Taken a step further, Tenasol systems are able to use this approach to compare populations in zip codes across the country using medical records as the sole input, in a significantly shorter period of time, showing where conditions such as diabetes are more or less prevalent via the use of both structured and unstructured content. A team of people manually reviewing would find this task monumental, and a system only using structured data would find an incomplete picture.
Tenasol makes use of this approach in our GeoHealth® product shown below. This service aggregates claims information from structured and unstructured data in medical records, and uses Geospatial Information Systems (GIS) to form a heatmap of a specified disease or group of diseases. It is also able to animate it over a time period.
Methods of NLP processing of unstructured data
While Generative AI and Large Language Models are big in headlines, they are just one tool in a massive toolbox. Similar to optical character recognition (OCR) technologies, a plurality of approaches exist that operate along a sliding scale of compute required, and speed to operate.
It is worth noting that there are strategies that blend between these, but these are overall the most prominent. No one single strategy should be employed for an unstructured data pipeline, but rather multiple to handle specified cases.
For example, extracting all dates from a medical record is a relatively straight forward task, that does not require the high costs or compute drawn by an transformer system. Similarly, while summarization tasks are possible without transformers, they typically offer the cleanest result with the most control of the output relative to other toolsets. Aspects of these differing toolsets will be covered in subsequent blog posts.
The Importance of Validation
With extraction out of the way, it can be easy to forget that medical records are created by humans and sometimes faulty machines. This implies that data represented in a medical record, especially the unstructured sections, may be erroneous.
Examples of erroneous information include incorrect units on vitals or labs, numbers that are outside the realm of possibility, codes that are non-existent recorded on accident via “fat thumbing” mistakes.
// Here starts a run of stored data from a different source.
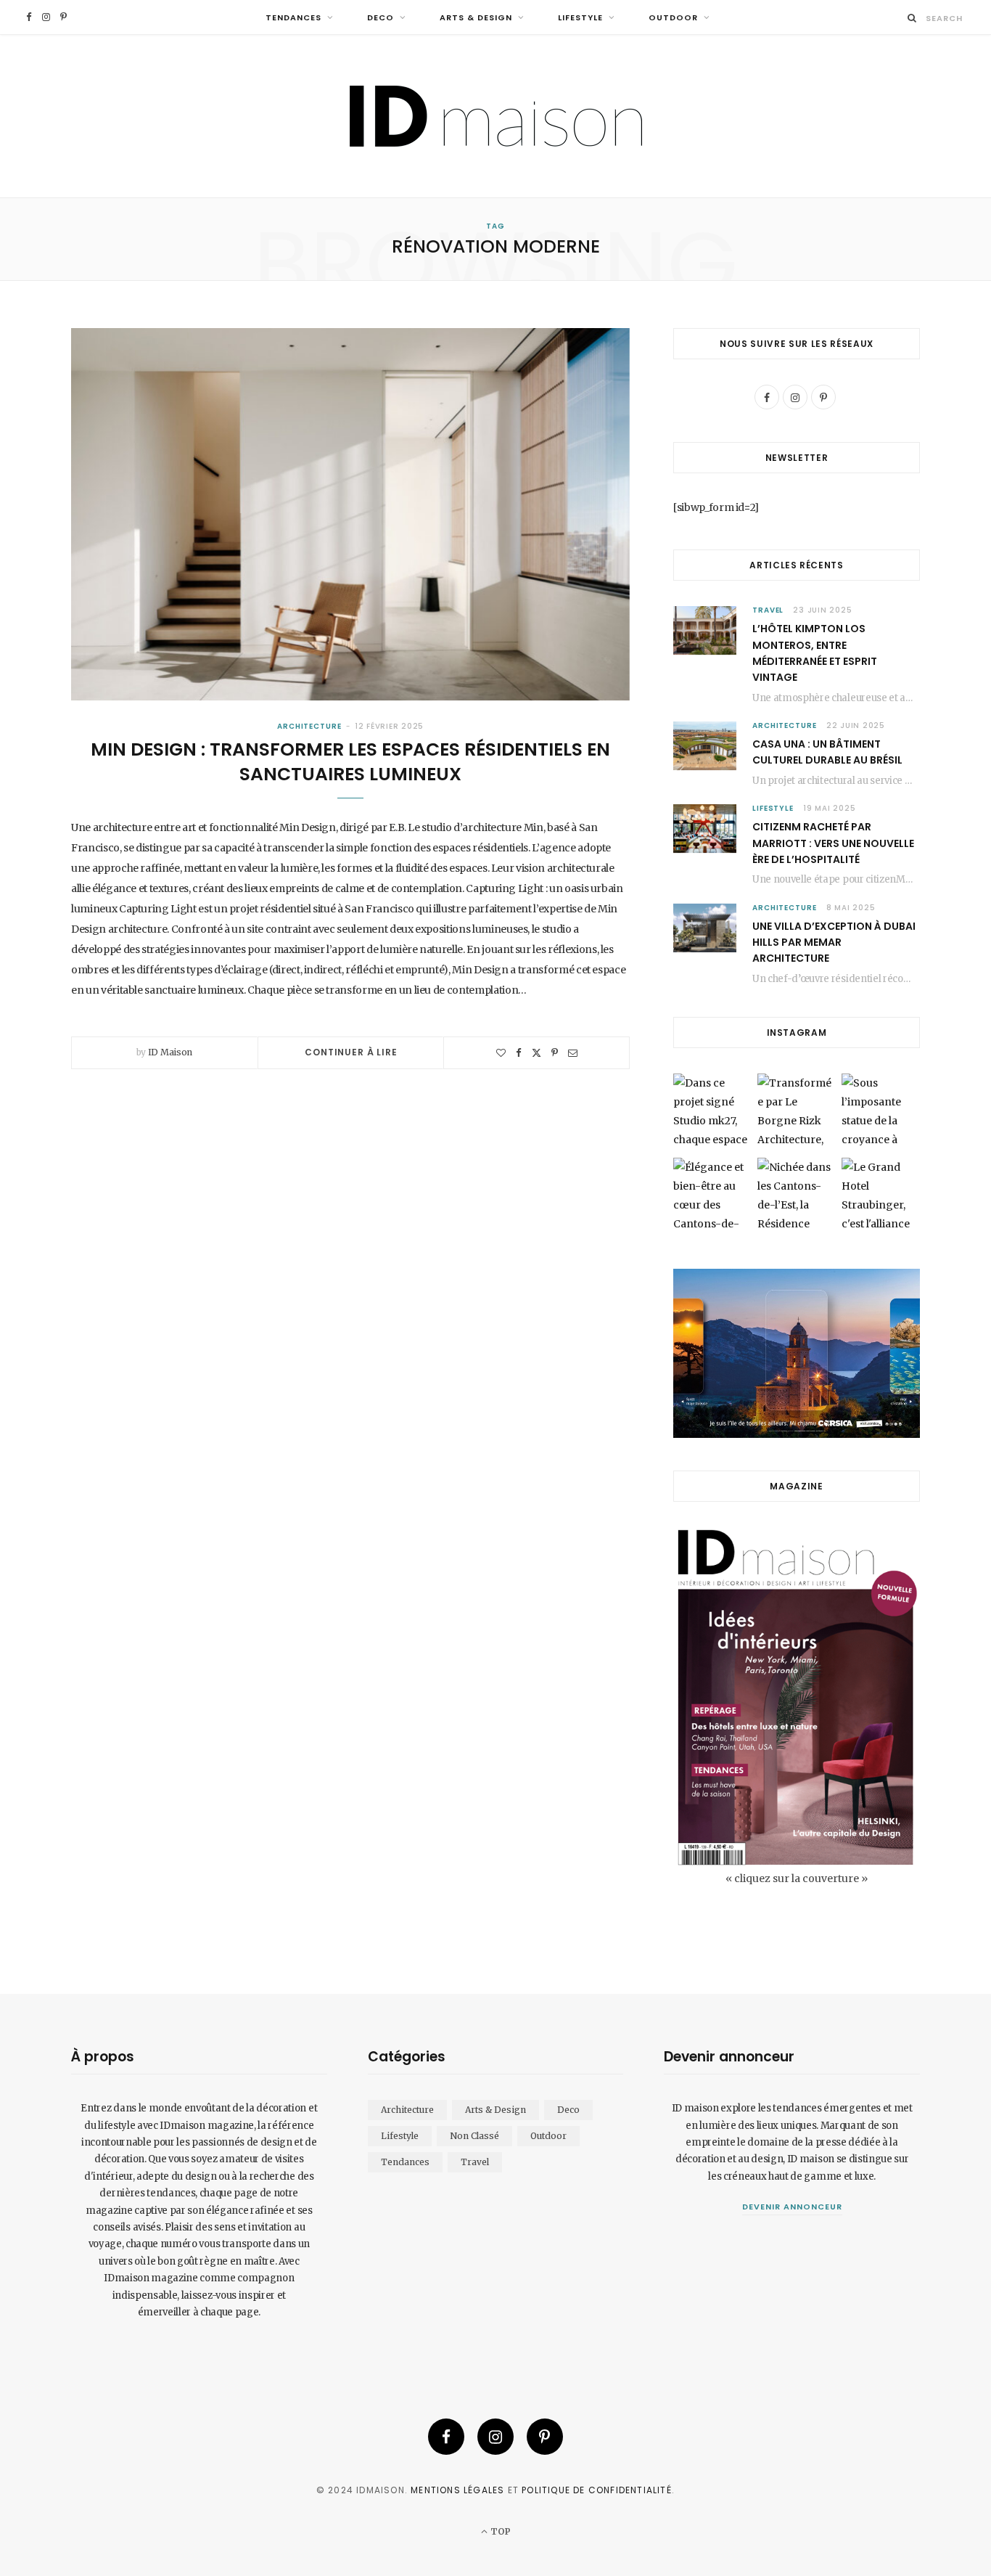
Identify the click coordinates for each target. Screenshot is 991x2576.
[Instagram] (495, 2436)
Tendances (293, 17)
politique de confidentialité (597, 2490)
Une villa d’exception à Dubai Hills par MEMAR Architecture (834, 942)
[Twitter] (536, 1053)
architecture (309, 726)
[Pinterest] (554, 1053)
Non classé (474, 2135)
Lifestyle (580, 17)
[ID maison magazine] (496, 116)
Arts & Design (476, 17)
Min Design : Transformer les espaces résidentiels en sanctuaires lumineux (350, 762)
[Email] (572, 1053)
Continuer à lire (351, 1052)
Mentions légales (457, 2490)
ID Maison (170, 1052)
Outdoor (673, 17)
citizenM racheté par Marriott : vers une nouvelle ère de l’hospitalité (833, 843)
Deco (380, 17)
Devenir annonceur (792, 2206)
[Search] (912, 18)
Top (499, 2531)
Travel (768, 610)
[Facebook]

For most tasks, Tenasol employs multiple stages of validation to confirm information before it is taken as truth, or flags it as erroneous in nature.
This may be performed with regular expressions, pre-existing and maintained libraries, or coded knowledge on units and ranges built into a screening system. While not common, there are scenarios where these errors may be corrected or reformatted before they reach a final user.
Conclusion
Natural Language Processing (NLP) has emerged as a transformative technology in deciphering medical records, offering unparalleled opportunities to enhance patient care, streamline healthcare operations, and improve diagnoses. Through the analysis of both structured and unstructured data, NLP systems can extract valuable insights, predict patient outcomes, and facilitate population health management. While the evolution of NLP methodologies, from rule-based systems to advanced transformer models, continues to drive innovation in healthcare, it's essential to employ diverse approaches tailored to specific use cases. With robust validation processes in place, NLP holds immense potential to revolutionize healthcare delivery and decision-making processes.